The Reserve Bank of Zimbabwe said it had enhanced monitoring of the system to prevent abuse by agents who were charging commissions in excess of 40 per cent.
The country is short of banknotes and commercial banks ration withdrawals meaning most electronic financial transactions are carried out on cellphones.
Uncertainty, mistrust hits Western Sahara talks
Uncertainty has gripped talks aimed at resolving the Western Sahara conflict following the resignation of former UN evoy Horst Kohler in May on health grounds.
UN Secretary general Antonio Guterres said in a report to the Security Council that he hoped to sustain the momentum that Kohler had built in the political process through a series of roundtables involving Morocco, Frente Polisario, Algeria and Mauritania.

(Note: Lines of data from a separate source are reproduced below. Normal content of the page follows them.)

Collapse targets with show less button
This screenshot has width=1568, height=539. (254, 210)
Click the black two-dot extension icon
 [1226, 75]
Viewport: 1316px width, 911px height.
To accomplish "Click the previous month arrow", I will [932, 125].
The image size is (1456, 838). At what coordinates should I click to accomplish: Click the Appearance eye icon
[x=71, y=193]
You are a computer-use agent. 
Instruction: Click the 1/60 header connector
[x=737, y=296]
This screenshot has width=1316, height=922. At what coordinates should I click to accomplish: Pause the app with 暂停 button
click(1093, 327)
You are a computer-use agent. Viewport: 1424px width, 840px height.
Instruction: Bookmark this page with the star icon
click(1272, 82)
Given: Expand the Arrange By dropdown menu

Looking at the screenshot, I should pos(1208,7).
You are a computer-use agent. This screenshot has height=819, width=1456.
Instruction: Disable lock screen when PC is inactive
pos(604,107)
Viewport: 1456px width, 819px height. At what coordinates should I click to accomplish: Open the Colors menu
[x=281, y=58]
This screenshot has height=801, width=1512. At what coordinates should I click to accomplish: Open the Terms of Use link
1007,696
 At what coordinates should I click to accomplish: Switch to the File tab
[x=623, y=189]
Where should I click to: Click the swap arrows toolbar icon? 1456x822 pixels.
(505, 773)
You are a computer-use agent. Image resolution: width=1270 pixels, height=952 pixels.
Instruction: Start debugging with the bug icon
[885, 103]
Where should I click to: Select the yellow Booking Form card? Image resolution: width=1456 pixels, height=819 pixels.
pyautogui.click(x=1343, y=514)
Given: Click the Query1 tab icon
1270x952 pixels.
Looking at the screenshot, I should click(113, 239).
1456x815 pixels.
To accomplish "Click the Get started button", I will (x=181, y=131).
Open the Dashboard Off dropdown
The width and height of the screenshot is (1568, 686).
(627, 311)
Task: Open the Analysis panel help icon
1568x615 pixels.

A ceasefire between the parties has held since April but without Kohler's successor planned monthly meetings have been hit by "continued lack of trust between the parties," Guterres said.
A successor to Kohler is yet to be found despite the UN renewing the mandate of MINURSO that is monitoring the ceasefire in the region seeking independence from Morocco.
eSwatini workers clash with police in salary protests
Angry teachers and government workers clashed with police in the kingdom of eSwatini on Wednesday as they rallied to demand better pay and lower living costs.
Civil servants took to the streets in Manzini, the absolute monarchy's second largest town, continuing countrywide strikes that started last month.
They accuse King Mswati III of spending public money on expensive trips abroad and royal ceremonies at the expense of their salaries.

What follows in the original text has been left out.